• [TEXT SEGMENT]
——————
Now export as usual (e.g. to RTF), making sure to select the "Use filters" option.
(For languages with prefixes, e.g. if a "-" precedes roots/stems in the headword, the regular expressions "^-?a" and "^-?[q-z]" can be used respectively.)
Exporting a Filtered Subset of Data to a TshwaneLex File
Apply the desired filter(s) under "Filter (F5)", and select "File/Save a copy/TshwaneLex file". Select "Use filters", and if desired, "Include incomplete articles".
This can also be used to clear a side of the dictionary, by applying a filter on that side that leaves no entries remaining (e.g. 'subtract all entries with a lemma sign').
NB: One thing to watch out for when exporting a filtered subset in this way, is that cross-references to articles that are not also included by the filter will be removed from the exported data.
Clearing One Side of a Bilingual Database
See previous question.
Creating a New Blank Database From an Existing One as Template
If one wants to retain certain settings from the original database, such as the user logons, see previous question.
——————
• [AVAILABLE DATA]

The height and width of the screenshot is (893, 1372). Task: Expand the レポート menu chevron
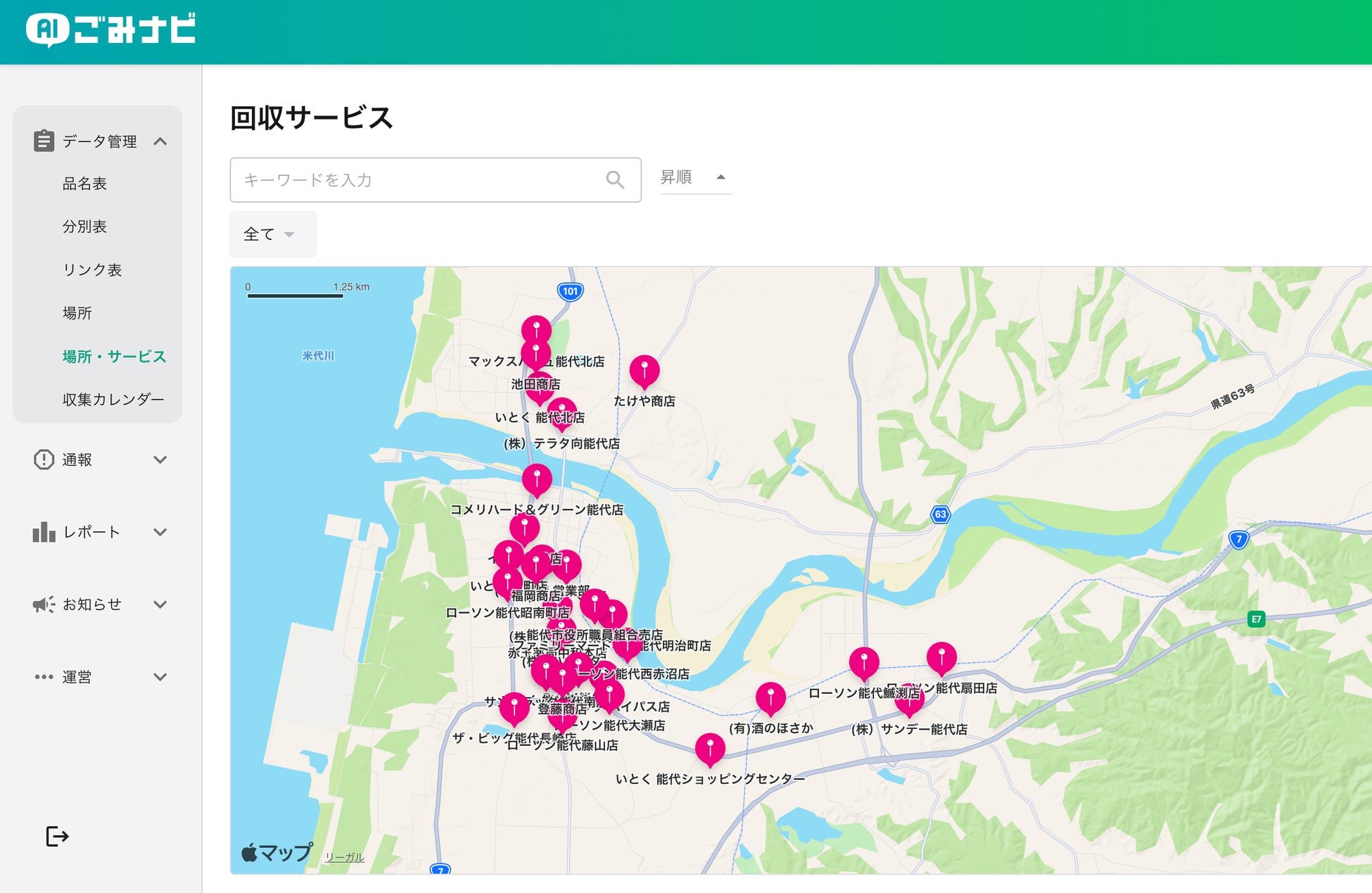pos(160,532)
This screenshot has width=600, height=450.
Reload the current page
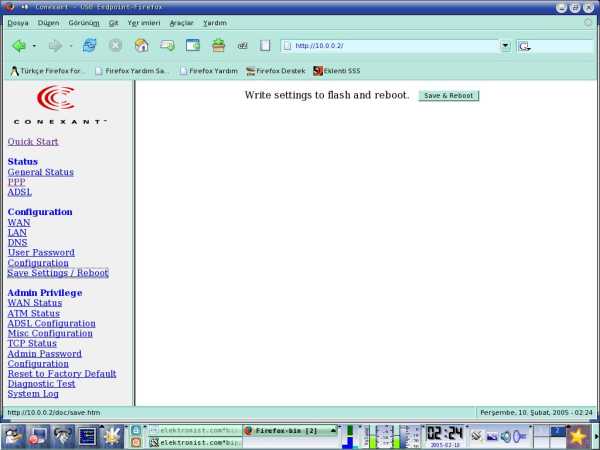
——————
• [STATED EXERCISE 1] In the TshwaneLex help text above, set down the passage from "Exporting a Filtered Subset of" to "a lemma sign')." word for word.
• [STATED EXERCISE 2] Rewrite the paragraph of the TshwaneLex help text beginning "Apply the desired filter(s)" as a list of steps.

• [FULL SOLUTION 1]
Exporting a Filtered Subset of Data to a TshwaneLex File
Apply the desired filter(s) under "Filter (F5)", and select "File/Save a copy/TshwaneLex file". Select "Use filters", and if desired, "Include incomplete articles".
This can also be used to clear a side of the dictionary, by applying a filter on that side that leaves no entries remaining (e.g. 'subtract all entries with a lemma sign').

• [FULL SOLUTION 2]
- Apply the desired filter(s) under "Filter (F5)".
- Select "File/Save a copy/TshwaneLex file".
- Select "Use filters".
- If desired, select "Include incomplete articles".